Update: Google fixes lengthy, widespread Gmail malfunction

A 10-hour disruption that affected email delivery and attachment downloads affected close to 50 percent of Gmail users

A Gmail glitch that took about 10 hours to fix and hit close to 50 percent of the webmail service's users has been fixed, ending one of the longest, most widespread Gmail disruptions in years.

Affected users endured email delivery delays and difficulties downloading attachments due to a bug first acknowledged by Google at around 10:30 a.m. U.S. Eastern Time Monday. The company declared it patched at 10 p.m.

[ Discover what's new in business applications with InfoWorld's Technology: Applications newsletter. | Stay abreast of key Microsoft technologies in our Technology: Microsoft newsletter. ]

On its Google Apps Status site, the company pegged the start of the problem at close to 9 a.m. and its resolution at 6:30 p.m.

The issue affected individuals who use the free version of Gmail as well as businesses, schools and government agencies that pay for it as part of the Google Apps cloud collaboration and email suite.

In the U.S., the disruption covered most of the workday on both coasts, which heightened the impact of the bug for millions.

People who depend on Gmail for critical tasks took to Twitter, discussion groups and other online forums to express their frustration.

The last time Google gave an official figure for active Gmail users was more than a year ago, when it said there were more than 425 million.

Assuming conservatively that the service now has about 450 million active users, Monday's disruption likely affected more than 200 million users, plus senders on other email platforms whose messages weren't received in a timely fashion.

Google said that the severity and length of the impact varied among users. About 29 percent of messages received were delayed by an average of 2.6 seconds, but some mail was "severely delayed."

"We apologize for the duration of today's event; we're aware that prompt email delivery is an important part of the Gmail experience, and today's experience fell far short of our standards," the company wrote on the status site.

The incident is a big deal for both Google and those affected, but it shouldn't on its own dissuade CIOs from using the suite, said Forrester Research analyst TJ Keitt.

"Data centers hosting multi-tenant collaboration services aren't immune to disruptions. So, when they happen, the way to judge the vendor is on how well they identify and resolve the problem, and then inform the public to how they resolved the issue," Keitt said.
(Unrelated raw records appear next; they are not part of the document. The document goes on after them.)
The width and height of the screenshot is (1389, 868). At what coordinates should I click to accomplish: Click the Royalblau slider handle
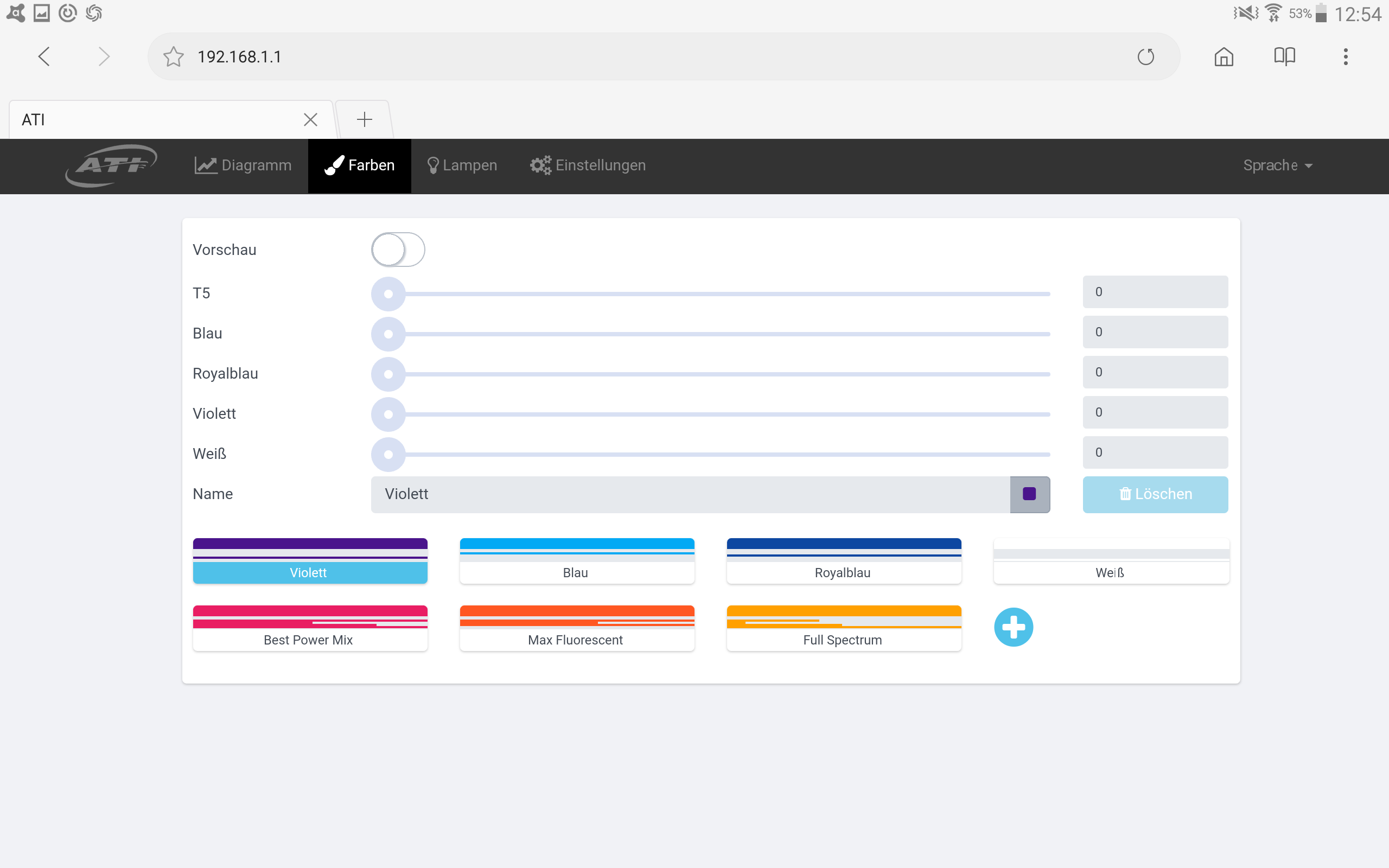coord(388,374)
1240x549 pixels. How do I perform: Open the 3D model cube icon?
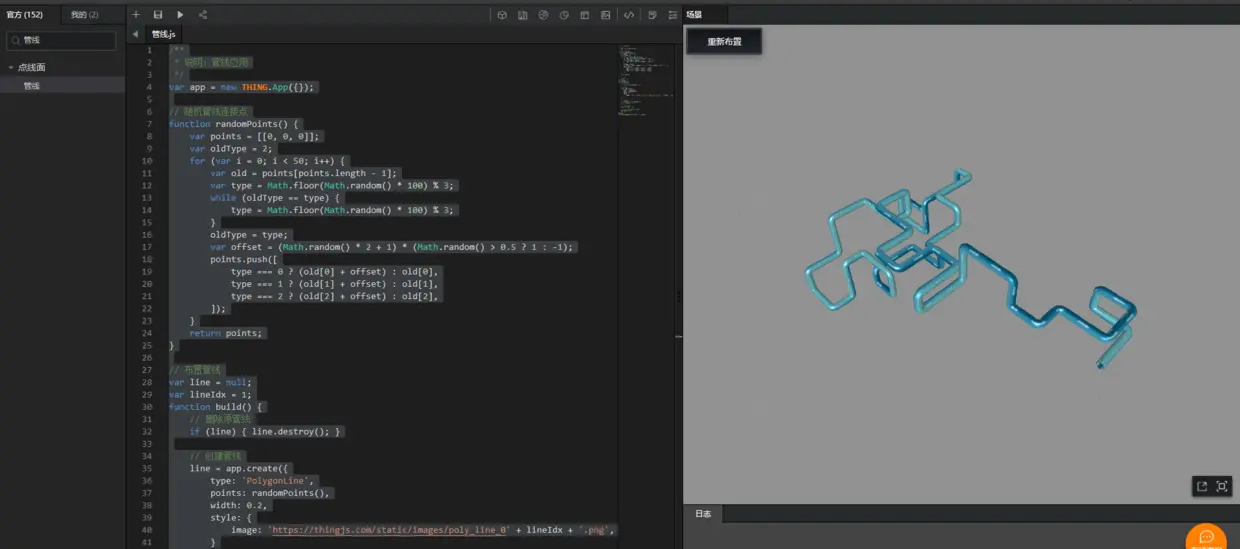[x=502, y=15]
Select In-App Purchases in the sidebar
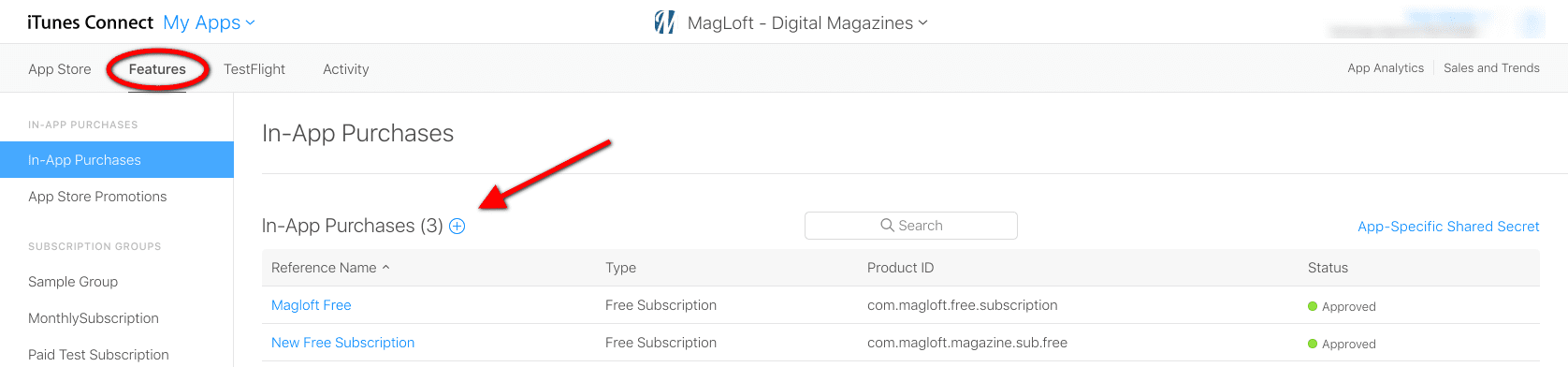1568x367 pixels. 117,160
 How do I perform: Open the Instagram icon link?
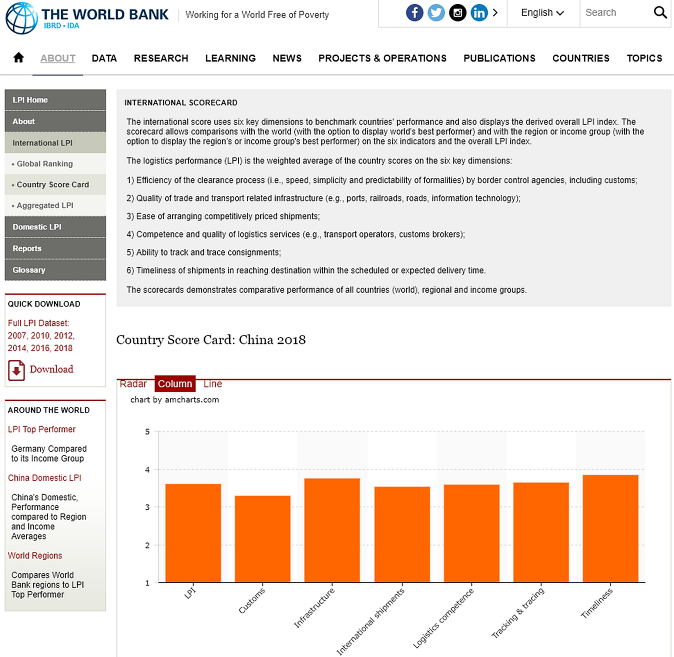pyautogui.click(x=458, y=13)
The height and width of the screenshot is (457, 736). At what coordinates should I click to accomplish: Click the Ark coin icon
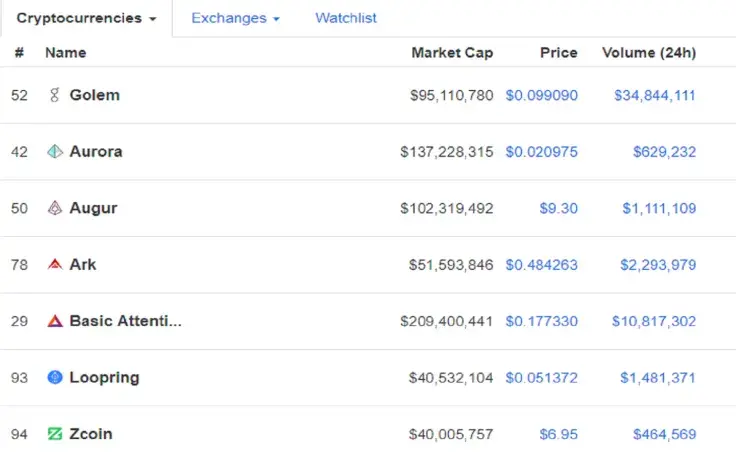55,265
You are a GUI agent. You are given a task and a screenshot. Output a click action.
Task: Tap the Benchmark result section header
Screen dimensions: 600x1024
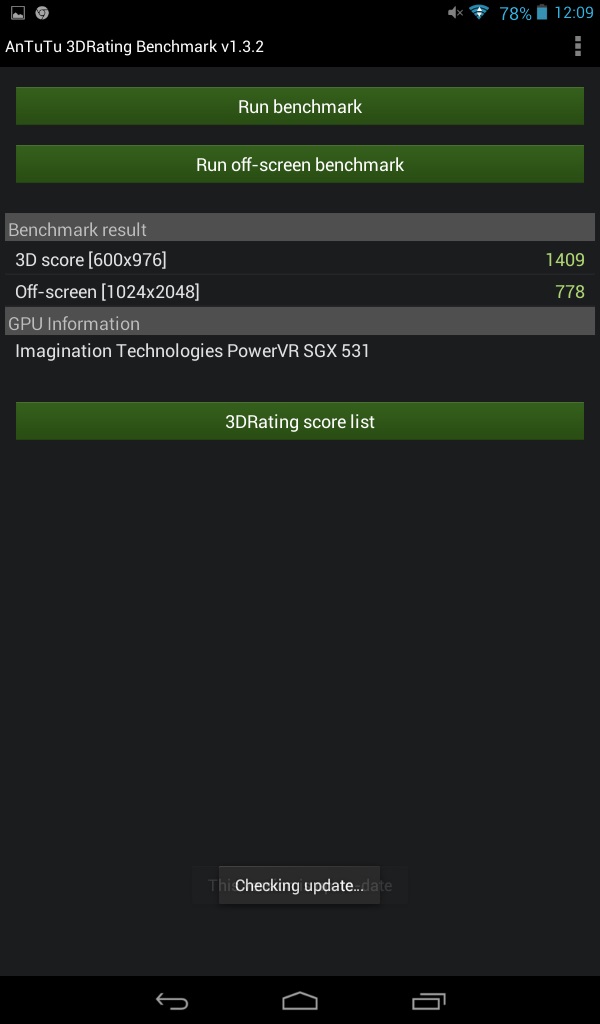pyautogui.click(x=300, y=229)
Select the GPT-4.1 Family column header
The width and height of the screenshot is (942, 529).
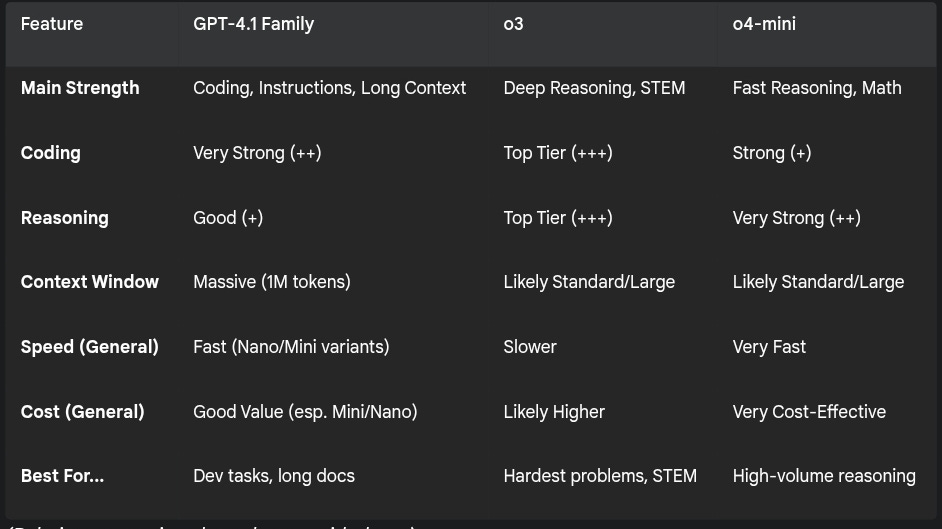[254, 24]
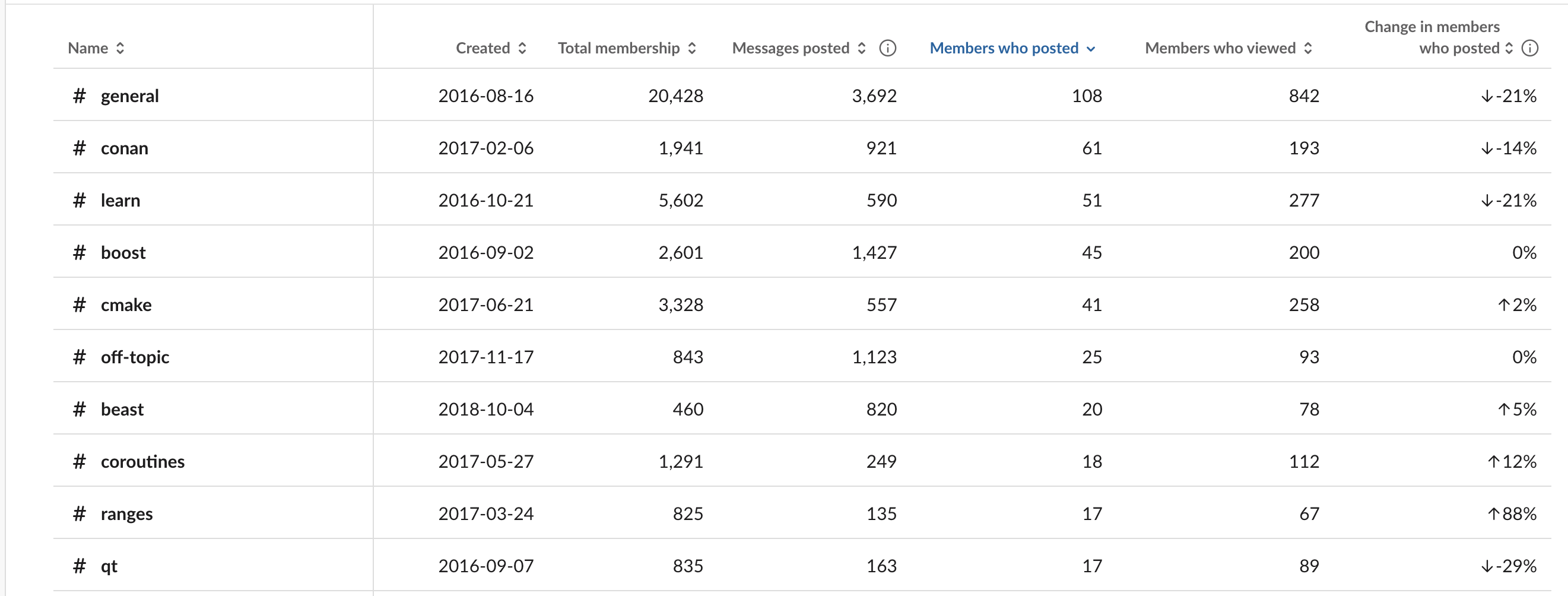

Using that criteria, Google's updates throughout the duration of the incident could have been more transparent and detailed regarding the nature of the problem and the strength of the fix that was put in place, he said via email.

"They have clearly not communicated this publicly, so I hope they've been forthcoming with this information with their clients," Keitt said on Monday night.

Meanwhile, Matthew Cain, a Gartner analyst, said the incident raises fundamental questions about what is considered downtime, especially as it relates to service-level agreements from cloud application vendors.

"If message delivery is delayed 15 minutes, is that considered downtime? What about 2 hours?," he said via email. "The move to cloud email puts a spotlight on these essential questions about how to meter and compensate for subpar messaging performance that is not traditionally classified as 'downtime.'"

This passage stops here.